Only a few weeks ago I wrote of Dr Brian Primack from Pittsburgh University, who was obsessed with the idea that sex became irresistible to teenagers who listened to lots of rap music with randy lyrics.[1] Now, the nutty scientist syndrome has crossed the pond, and we have Russell Foster, a neuroscientist from Brasenose College, Oxford, telling us teenagers should not begin lessons until 11 am, as their brains work better in the afternoon.
According to Professor Foster, head of circadian neuroscience (that’s a fancy name for sleep study) at the college, teenager’s brains are wired differently from those of adults and work two hours behind adult time.[2]
He then goes on to blame the rest of us for “making teenagers the way they are” by forcing them to get out of bed at a reasonable hour and do a bit of work.
I’m not sure if Professor Foster ever was, himself, a teenager, or maybe he was a young nerd who never went partying, courting, or generally whooping it up, after school or college. Perhaps, he just arrived on Earth by flying saucer at the age of eighty-six?
Someone needs to point out to him that teenager’s brains don’t function well before 11 am because they’re clogged with all the booze and marijuana consumed by their owners the night before, coupled with humping the current girlfriend/boyfriend from midnight till four in the morning.
Neither is this phenomenon specific to teenagers. While grade-school kids are less likely to be comatose in the morning due to reasons related above, (though with certain kids on my school bus all three factors may be relevant) kids generally don’t get enough sleep these days. Most have TVs and computers in their bedrooms, and parents are generally lax in ensuring their offspring are in bed and asleep by a reasonable hour.
The sweet, bleary-eyed, little angels I drive to school each morning bear no resemblance to the brood of Beelzebub’s offspring that assail the school bus for the home run in the afternoon. Yelling, screaming, fighting, throwing school bags around, and generally behaving like a pack of wild baboons on the rampage, these creatures, shot full and high from artificial sweeteners and sugar, are not even related to the little dears happily dozing in their seats at 8.00 o’clock that morning.
Professor Foster has teamed up with Dr Paul Kelley, a school principal from Monkseaton High School in the county of North Tyneside, England. Dr Kelley wants his school governors to adjust lesson times to take account of Professor Foster’s findings.

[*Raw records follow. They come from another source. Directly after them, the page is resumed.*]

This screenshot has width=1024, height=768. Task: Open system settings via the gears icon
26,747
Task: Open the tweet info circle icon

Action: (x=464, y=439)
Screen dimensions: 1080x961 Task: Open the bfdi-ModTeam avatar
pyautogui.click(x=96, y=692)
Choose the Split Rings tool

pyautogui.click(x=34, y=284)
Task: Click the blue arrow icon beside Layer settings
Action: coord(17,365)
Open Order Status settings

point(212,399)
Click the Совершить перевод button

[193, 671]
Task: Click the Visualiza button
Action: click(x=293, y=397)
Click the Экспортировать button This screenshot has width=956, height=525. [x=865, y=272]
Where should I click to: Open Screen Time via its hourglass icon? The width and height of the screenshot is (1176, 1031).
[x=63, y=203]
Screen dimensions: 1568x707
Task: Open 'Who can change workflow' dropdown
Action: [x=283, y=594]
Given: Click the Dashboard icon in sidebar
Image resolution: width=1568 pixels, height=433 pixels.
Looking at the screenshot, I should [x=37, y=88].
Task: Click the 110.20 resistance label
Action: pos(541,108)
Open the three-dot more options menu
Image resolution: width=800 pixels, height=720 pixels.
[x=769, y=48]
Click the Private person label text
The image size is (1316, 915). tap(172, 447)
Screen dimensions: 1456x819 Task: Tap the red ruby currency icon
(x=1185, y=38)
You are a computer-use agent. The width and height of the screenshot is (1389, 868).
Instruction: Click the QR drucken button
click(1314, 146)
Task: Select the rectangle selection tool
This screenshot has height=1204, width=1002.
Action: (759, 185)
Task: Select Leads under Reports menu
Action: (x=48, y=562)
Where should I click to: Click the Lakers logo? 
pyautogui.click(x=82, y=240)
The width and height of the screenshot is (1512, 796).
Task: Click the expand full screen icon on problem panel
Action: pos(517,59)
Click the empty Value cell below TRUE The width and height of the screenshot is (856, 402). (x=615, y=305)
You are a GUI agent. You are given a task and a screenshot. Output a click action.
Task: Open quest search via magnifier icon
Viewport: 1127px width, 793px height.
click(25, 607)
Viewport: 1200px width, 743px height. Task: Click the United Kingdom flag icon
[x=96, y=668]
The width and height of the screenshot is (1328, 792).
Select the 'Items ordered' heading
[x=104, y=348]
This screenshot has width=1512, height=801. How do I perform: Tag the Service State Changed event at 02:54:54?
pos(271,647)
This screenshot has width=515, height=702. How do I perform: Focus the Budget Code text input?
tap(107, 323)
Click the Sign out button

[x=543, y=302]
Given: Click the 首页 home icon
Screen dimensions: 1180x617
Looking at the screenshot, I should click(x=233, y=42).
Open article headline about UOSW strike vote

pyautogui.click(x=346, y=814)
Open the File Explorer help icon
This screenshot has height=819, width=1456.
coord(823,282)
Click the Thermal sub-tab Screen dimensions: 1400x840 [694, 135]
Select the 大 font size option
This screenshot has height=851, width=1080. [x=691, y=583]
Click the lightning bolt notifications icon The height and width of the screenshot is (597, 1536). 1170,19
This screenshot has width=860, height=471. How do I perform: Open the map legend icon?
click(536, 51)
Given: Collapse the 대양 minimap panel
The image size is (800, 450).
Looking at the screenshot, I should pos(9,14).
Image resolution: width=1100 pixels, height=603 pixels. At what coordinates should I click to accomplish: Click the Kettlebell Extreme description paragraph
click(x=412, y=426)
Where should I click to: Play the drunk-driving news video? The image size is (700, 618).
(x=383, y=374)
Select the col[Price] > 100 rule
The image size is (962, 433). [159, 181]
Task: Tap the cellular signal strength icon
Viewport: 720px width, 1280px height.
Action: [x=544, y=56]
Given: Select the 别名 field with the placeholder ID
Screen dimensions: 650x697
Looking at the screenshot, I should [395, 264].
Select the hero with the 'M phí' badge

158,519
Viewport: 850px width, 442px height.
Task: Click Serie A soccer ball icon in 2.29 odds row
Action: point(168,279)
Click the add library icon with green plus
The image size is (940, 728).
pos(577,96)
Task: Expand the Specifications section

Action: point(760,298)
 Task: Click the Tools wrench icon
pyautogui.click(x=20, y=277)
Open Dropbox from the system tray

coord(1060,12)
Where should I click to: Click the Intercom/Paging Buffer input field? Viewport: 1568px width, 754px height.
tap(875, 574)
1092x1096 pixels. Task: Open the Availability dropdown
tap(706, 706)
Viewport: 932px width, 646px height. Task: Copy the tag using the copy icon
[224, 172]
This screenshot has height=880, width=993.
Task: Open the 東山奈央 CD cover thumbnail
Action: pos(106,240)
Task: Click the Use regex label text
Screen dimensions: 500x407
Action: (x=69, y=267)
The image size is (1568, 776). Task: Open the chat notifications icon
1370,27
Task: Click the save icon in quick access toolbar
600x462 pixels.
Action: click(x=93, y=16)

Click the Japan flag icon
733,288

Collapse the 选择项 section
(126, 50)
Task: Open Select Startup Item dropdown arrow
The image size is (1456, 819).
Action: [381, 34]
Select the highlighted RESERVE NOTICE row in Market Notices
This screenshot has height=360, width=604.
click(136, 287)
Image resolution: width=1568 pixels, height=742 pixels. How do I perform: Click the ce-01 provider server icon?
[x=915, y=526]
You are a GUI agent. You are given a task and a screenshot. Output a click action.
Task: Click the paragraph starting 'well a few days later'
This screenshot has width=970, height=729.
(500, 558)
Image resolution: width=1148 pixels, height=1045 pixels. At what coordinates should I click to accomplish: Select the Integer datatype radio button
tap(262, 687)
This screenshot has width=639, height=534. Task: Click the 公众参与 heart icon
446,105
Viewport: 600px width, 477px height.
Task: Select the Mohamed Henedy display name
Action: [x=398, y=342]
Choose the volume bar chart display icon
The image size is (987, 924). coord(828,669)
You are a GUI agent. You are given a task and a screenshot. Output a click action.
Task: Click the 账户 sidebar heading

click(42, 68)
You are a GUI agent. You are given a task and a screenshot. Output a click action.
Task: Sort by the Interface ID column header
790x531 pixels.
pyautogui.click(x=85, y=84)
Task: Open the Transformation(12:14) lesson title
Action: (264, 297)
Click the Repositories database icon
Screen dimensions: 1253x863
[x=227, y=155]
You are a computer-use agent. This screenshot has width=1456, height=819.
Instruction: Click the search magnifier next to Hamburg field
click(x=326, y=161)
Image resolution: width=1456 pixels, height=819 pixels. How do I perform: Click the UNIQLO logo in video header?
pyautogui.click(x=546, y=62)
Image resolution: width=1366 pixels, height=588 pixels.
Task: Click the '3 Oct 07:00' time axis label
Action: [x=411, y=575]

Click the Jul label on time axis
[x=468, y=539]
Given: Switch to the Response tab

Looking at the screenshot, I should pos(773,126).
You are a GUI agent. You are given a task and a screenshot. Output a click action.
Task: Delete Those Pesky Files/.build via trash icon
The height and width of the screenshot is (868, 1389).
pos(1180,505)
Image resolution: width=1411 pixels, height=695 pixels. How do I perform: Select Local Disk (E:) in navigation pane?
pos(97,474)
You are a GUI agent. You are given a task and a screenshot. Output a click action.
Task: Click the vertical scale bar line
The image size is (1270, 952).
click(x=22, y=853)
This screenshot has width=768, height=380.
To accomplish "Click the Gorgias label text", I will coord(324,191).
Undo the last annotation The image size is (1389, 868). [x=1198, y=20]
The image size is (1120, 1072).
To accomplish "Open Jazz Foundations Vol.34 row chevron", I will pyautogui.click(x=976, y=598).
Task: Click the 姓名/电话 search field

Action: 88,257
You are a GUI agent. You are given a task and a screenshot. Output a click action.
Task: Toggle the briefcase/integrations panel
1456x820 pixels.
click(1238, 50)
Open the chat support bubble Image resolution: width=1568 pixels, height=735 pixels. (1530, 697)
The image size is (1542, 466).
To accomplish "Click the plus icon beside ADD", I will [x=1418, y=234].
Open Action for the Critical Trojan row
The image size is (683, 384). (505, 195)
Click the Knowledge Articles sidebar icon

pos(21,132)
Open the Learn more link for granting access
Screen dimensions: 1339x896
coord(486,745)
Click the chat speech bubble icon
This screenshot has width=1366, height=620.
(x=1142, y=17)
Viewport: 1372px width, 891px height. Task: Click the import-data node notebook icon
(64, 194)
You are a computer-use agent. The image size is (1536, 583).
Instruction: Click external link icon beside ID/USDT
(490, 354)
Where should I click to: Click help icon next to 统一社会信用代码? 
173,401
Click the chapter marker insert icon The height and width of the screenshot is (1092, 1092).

Last year, Doctor Kelley carried out his own research by giving students three, 20 minute long science lessons interspersed with ten minutes of physical activity, before making them sit an examination. Prior to the lessons, the students had not covered any of the General Certificate of Secondary Education science syllabus, yet amazingly, results showed the students scored up to 90% in the GCSE examination paper.
The finding could revolutionize education in Britain. If Dr Kelley’s conclusions are correct, students need only attend school for an hour and a half per subject, before sitting and passing all the examinations necessary to assure them places at the most prestigious universities, where they’ll enroll for a day, achieve their degrees and move on to become top ranking politicians, doctors, idiot circadian neuroscientists, and mentally retarded school principals.
Presumably, during the ten minutes of physical activity, teenager’s brains are able to pluck the knowledge right out of the ether. Or, a more plausible theory, and one shared with the vast majority of British teachers, is that the GCSE examinations have now become so ridiculously easy that kids are able to pass them without doing any work at all.
Of course, that’s a different subject, and yet another chapter in the long saga of declining sanity and commonsense effecting the western world.